Institute of Toxicology, Medical Center of the University Mainz, Obere Zahlbacher Str. 67, Mainz, Germany.
Oncogene. 2014 Apr 10;33(15):1964-74. doi: 10.1038/onc.2013.141. Epub 2013 Apr 22.
Malignant melanoma is a cancer characterized by high chemoresistance although p53 is rarely mutated. Here, we show that p53 wild-type melanoma cells acquire resistance to cell death induced by fotemustine (FM), which is a representative of alkylating DNA interstrand cross-linking agents used in melanoma therapy. We show that drug-induced resistance is a result of p53-dependent upregulation of the nucleotide excision repair (NER) genes xeroderma pigmentosum complementation group C (XPC) and damaged DNA-binding protein 2 (DDB2), which stimulate the repair of DNA interstrand cross-links (ICLs) arising from O(6)-chloroethylguanine. Consequently, TP53 mutated cells are unable to repair ICLs, leading to prolonged ATM, ATR and checkpoint kinase 1 (CHK1) activation, and finally apoptosis. The roles of p53 and NER in ICL-triggered cell death were confirmed by knockdown of p53 and XPC. Upregulation of XPC and DDB2 in p53wt cells following a single drug treatment is a robust and sustained response that lasts for up to 1 week. Pretreatment with an inducing dose followed by a high and toxic dose of FM provoked an adaptive response as the killing outcome of the challenge dose was reduced. Upregulation of XPC and DDB2 was also observed in a melanoma mouse xenograft model following systemic administration of FM. Additionally, XPC and DDB2 induction occurred upon treatment with other cross-linking anticancer drugs, such as cisplatin and mafosfamide, indicating it is a general response of cancer cells to this group of chemotherapeutics. Collectively, the data indicate that p53-dependent upregulation of XPC and DDB2 is a key mechanism upon genotoxic stress, whereby melanoma cells acquire resistance towards DNA cross-linking agents. To our knowledge, this is the first demonstration of upregulation of NER following a single dose of a DNA interstrand cross-linker, which is a robust and long-lasting effect that impacts the killing response of cancer cells to subsequent treatments.

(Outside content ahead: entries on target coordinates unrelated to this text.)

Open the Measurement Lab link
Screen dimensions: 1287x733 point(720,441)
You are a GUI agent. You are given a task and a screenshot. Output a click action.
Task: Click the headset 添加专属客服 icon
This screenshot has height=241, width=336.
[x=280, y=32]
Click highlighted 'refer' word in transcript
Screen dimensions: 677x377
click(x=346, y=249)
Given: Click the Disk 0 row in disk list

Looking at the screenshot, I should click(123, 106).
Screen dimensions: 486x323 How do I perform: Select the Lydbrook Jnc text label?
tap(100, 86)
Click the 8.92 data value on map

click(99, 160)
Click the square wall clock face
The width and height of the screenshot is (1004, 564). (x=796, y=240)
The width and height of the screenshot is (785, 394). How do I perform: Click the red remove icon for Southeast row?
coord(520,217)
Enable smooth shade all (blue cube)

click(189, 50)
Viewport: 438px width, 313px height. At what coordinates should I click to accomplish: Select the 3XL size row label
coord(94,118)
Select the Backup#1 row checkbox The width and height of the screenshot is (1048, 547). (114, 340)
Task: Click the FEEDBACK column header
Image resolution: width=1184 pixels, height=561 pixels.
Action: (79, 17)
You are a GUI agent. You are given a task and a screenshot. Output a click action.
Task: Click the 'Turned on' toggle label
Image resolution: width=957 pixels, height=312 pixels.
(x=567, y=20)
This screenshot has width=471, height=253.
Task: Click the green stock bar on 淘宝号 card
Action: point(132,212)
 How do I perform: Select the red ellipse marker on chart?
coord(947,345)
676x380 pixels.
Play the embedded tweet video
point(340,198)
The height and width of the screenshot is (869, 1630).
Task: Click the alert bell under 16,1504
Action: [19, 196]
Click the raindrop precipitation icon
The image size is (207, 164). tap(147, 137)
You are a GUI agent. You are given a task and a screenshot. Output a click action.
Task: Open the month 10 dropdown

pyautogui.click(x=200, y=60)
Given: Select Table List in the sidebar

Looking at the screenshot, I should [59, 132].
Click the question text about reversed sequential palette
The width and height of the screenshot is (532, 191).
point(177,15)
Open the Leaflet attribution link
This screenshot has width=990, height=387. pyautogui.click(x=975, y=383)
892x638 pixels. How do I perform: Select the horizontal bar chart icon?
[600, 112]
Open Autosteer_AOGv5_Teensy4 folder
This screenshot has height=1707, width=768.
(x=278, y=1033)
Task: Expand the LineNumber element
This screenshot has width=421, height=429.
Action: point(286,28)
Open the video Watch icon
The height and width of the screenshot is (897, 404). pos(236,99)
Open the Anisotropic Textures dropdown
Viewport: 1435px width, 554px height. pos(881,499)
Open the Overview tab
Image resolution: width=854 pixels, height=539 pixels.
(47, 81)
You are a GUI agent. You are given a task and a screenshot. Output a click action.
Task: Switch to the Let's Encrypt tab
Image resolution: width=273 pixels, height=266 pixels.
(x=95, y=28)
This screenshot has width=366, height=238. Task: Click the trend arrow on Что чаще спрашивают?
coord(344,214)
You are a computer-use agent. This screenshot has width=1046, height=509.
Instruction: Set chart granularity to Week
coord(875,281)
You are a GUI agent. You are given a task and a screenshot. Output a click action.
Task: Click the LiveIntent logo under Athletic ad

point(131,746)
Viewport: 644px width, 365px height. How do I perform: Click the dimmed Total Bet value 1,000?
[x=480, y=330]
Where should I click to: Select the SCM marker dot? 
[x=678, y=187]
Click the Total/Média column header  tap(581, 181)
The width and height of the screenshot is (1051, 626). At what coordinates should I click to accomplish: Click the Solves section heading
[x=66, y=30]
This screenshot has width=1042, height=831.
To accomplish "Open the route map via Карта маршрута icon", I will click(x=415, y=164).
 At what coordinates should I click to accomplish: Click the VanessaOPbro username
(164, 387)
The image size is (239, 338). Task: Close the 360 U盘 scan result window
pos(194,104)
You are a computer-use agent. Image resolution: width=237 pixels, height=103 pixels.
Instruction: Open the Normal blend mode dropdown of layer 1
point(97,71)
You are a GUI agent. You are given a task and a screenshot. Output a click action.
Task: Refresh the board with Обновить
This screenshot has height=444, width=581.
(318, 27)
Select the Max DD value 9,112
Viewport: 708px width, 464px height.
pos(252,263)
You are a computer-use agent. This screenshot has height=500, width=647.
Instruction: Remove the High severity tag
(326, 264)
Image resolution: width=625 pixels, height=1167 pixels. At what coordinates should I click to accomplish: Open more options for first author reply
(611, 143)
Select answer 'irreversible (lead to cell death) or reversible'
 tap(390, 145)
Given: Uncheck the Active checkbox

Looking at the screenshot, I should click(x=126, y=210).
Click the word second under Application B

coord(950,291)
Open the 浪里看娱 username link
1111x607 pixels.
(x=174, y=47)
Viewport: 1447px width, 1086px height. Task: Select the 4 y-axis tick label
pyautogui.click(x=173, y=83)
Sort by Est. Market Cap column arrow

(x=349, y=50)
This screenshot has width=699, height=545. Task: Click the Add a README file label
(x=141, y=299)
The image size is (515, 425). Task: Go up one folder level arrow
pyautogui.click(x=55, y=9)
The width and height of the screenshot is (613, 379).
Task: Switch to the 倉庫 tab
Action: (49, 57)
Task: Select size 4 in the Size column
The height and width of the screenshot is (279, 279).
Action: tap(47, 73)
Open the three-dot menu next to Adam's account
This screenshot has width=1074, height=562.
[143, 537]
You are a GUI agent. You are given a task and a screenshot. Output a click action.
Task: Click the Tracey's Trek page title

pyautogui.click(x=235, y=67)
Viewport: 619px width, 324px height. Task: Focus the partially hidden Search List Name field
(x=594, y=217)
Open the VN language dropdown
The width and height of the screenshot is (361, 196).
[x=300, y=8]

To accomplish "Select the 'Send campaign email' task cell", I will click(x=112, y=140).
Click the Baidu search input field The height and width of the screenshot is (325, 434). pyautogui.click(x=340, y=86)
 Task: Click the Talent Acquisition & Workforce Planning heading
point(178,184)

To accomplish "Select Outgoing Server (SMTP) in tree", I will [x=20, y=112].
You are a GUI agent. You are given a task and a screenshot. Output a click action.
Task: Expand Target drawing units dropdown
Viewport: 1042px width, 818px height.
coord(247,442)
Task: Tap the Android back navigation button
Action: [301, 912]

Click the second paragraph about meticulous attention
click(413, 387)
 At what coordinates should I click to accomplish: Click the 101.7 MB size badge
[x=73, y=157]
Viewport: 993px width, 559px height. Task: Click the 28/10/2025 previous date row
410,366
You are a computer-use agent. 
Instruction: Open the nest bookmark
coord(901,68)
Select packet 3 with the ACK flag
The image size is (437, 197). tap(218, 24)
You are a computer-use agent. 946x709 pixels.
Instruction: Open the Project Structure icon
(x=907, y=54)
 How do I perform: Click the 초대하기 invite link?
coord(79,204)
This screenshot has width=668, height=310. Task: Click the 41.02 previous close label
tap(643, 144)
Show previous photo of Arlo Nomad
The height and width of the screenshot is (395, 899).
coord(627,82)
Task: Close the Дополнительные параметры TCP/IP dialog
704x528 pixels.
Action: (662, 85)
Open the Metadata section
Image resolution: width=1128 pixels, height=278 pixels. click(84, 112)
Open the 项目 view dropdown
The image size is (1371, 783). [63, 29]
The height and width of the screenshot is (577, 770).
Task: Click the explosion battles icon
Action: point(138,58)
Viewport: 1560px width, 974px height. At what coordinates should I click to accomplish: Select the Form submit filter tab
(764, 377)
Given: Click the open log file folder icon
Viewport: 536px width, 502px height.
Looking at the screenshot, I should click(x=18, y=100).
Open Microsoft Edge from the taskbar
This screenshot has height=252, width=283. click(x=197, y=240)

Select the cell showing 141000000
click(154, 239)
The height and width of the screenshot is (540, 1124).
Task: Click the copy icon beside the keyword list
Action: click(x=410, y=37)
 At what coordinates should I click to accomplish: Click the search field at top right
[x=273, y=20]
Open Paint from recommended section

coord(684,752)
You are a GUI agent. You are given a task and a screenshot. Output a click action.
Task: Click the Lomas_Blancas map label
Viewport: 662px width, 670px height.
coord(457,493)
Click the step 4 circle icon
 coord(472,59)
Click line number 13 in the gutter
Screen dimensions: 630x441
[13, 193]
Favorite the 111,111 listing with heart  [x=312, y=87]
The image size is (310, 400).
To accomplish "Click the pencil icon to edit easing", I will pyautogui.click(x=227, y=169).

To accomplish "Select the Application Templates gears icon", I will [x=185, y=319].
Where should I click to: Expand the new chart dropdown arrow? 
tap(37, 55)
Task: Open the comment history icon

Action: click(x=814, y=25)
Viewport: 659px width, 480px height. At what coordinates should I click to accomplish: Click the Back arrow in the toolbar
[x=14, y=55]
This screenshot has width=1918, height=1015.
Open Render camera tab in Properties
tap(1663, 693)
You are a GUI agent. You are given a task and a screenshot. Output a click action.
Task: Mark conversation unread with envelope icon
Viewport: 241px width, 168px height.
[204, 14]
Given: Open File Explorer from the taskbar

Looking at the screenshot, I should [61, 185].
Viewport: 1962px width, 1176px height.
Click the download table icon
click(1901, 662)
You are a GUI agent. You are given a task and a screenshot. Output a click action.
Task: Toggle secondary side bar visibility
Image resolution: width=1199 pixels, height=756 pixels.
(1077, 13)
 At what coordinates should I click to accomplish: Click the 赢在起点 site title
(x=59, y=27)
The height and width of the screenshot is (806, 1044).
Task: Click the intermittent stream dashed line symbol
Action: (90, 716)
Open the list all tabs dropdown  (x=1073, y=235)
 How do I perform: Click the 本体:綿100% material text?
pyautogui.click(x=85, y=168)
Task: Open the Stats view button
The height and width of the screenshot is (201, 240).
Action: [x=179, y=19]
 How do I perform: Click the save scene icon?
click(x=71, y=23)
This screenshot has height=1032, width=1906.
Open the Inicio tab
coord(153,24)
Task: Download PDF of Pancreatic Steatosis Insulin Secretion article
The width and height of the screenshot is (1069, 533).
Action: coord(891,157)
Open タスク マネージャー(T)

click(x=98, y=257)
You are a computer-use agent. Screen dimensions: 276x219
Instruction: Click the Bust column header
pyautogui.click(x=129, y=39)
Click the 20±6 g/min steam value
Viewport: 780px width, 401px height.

恶性黑色素瘤是一种癌症,其特点是化疗耐药性高,尽管 p53 很少发生突变。在这里,我们表明 p53 野生型黑色素瘤细胞对 fotemustine(FM)诱导的细胞死亡产生耐药性,FM 是用于黑色素瘤治疗的烷化 DNA 链间交联剂的代表。我们表明,药物诱导的耐药性是 p53 依赖性上调核苷酸切除修复(NER)基因 Xeroderma Pigmentosum Complementation Group C(XPC)和受损的 DNA 结合蛋白 2(DDB2)的结果,这两种基因刺激 O(6)-氯乙基鸟嘌呤引起的 DNA 链间交联(ICLs)的修复。因此,TP53 突变细胞无法修复 ICL,导致 ATM、ATR 和检查点激酶 1(CHK1)的激活延长,并最终导致细胞凋亡。通过敲低 p53 和 XPC 证实了 p53 和 NER 在 ICL 触发的细胞死亡中的作用。单次药物处理后 p53wt 细胞中 XPC 和 DDB2 的上调是一种强大且持续的反应,可持续长达 1 周。用诱导剂量预处理,然后用高毒性剂量的 FM 引发适应性反应,因为挑战剂量的杀伤结果降低。在 FM 全身给药后,在黑色素瘤小鼠异种移植模型中也观察到 XPC 和 DDB2 的上调。此外,在顺铂和 mafosfamide 等其他交联抗癌药物治疗时也观察到 XPC 和 DDB2 的诱导,表明这是癌细胞对这组化疗药物的一般反应。总的来说,这些数据表明,p53 依赖性上调 XPC 和 DDB2 是一种关键机制,通过这种机制,黑色素瘤细胞获得对 DNA 交联剂的耐药性。据我们所知,这是首次证明单次 DNA 链间交联剂剂量后 NER 的上调,这是一种强大且持久的效应,会影响癌细胞对后续治疗的杀伤反应。